Dataset entries:
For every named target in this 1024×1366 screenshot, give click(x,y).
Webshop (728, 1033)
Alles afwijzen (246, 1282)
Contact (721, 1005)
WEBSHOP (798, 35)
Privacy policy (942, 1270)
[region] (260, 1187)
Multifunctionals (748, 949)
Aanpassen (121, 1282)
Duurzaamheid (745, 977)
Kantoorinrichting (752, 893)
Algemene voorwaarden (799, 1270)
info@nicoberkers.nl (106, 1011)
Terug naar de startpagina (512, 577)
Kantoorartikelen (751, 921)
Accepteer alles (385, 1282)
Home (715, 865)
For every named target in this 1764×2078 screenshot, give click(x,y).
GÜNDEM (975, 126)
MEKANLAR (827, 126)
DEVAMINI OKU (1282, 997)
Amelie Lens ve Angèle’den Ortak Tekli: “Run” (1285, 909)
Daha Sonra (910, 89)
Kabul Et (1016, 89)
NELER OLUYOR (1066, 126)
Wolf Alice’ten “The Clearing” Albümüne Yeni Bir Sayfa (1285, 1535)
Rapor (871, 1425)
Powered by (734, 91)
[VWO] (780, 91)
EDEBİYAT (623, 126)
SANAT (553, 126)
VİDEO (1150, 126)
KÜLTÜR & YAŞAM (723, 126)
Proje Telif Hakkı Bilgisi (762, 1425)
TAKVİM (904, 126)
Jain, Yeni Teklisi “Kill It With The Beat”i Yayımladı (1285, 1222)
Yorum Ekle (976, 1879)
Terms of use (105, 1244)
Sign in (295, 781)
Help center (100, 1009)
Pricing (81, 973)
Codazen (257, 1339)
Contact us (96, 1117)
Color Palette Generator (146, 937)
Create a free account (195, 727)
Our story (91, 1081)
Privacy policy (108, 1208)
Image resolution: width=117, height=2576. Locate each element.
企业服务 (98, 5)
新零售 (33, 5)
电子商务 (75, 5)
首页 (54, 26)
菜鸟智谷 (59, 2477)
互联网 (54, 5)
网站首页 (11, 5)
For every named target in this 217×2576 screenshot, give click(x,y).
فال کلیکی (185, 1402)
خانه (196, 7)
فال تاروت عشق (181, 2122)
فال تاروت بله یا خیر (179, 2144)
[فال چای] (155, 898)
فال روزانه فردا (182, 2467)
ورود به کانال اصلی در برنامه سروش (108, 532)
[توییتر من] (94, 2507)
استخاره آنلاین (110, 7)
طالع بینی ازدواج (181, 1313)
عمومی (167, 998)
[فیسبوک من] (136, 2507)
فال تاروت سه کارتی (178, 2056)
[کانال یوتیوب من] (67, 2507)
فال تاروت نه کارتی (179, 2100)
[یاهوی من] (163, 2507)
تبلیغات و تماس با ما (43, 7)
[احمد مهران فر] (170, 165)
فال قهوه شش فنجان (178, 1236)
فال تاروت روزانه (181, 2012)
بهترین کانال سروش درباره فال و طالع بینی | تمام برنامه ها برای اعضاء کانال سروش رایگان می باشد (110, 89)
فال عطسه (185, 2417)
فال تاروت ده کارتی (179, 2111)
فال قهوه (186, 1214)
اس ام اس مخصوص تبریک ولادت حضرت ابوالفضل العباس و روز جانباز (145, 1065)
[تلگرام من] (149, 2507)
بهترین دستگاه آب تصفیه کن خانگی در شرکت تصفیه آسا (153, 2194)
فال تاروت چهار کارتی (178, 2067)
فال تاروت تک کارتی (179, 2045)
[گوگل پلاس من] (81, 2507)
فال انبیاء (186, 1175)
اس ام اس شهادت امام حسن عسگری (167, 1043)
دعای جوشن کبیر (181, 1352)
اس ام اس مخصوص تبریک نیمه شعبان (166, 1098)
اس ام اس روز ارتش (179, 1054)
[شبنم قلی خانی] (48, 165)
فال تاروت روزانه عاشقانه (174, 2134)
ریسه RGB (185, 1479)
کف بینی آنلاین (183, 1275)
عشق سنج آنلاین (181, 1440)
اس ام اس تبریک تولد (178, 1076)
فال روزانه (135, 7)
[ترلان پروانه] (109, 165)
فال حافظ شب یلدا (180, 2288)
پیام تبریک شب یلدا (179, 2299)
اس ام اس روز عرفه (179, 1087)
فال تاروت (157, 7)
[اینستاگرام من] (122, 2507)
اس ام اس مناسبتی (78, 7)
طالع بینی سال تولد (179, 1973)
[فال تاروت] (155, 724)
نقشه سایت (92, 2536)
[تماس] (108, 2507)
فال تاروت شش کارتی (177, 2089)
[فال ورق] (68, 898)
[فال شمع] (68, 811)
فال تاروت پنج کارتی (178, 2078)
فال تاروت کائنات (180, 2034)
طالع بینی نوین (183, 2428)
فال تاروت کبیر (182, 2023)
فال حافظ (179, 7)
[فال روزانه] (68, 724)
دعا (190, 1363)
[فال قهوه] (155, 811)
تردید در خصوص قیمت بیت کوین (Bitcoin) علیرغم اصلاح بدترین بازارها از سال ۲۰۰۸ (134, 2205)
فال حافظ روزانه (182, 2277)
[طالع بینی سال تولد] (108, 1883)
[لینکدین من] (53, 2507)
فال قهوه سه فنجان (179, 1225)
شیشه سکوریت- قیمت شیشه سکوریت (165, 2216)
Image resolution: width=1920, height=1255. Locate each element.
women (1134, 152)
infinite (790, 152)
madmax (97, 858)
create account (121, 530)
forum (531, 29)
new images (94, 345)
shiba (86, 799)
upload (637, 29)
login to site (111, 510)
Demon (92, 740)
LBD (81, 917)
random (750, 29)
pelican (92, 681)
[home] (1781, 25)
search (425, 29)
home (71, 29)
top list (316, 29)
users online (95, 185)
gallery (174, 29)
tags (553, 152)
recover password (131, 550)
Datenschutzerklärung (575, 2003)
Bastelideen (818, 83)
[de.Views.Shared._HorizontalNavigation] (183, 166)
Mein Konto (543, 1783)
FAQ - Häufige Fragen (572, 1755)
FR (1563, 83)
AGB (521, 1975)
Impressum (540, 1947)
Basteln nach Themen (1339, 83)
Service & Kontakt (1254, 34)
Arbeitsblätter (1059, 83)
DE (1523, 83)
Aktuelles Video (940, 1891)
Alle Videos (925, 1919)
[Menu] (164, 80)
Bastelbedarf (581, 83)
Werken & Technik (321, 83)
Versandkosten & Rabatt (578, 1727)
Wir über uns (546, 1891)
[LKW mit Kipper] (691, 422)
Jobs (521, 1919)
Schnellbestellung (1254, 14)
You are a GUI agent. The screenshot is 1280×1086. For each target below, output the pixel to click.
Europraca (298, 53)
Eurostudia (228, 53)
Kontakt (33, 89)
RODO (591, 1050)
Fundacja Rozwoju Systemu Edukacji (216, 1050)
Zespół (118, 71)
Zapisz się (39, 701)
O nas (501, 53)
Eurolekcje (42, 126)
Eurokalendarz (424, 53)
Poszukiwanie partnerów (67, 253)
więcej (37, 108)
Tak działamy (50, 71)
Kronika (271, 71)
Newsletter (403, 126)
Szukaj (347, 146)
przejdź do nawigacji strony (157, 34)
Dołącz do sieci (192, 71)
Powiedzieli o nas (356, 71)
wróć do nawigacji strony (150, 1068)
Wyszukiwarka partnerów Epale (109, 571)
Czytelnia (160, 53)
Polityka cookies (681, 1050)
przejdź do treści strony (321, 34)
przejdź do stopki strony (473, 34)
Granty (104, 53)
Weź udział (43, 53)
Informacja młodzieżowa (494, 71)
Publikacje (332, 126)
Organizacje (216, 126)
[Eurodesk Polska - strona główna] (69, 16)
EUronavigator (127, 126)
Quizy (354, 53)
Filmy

Your objective: Retype only the stretch of lines above starting at the one with "Poszukiwanie partnerów (67, 253)" and stopping at the one with "Polityka cookies (681, 1050)", exactly as written, with both kept.

Result below:
Poszukiwanie partnerów (67, 253)
więcej (37, 108)
Tak działamy (50, 71)
Kronika (271, 71)
Newsletter (403, 126)
Szukaj (347, 146)
przejdź do nawigacji strony (157, 34)
Dołącz do sieci (192, 71)
Powiedzieli o nas (356, 71)
wróć do nawigacji strony (150, 1068)
Wyszukiwarka partnerów Epale (109, 571)
Czytelnia (160, 53)
Polityka cookies (681, 1050)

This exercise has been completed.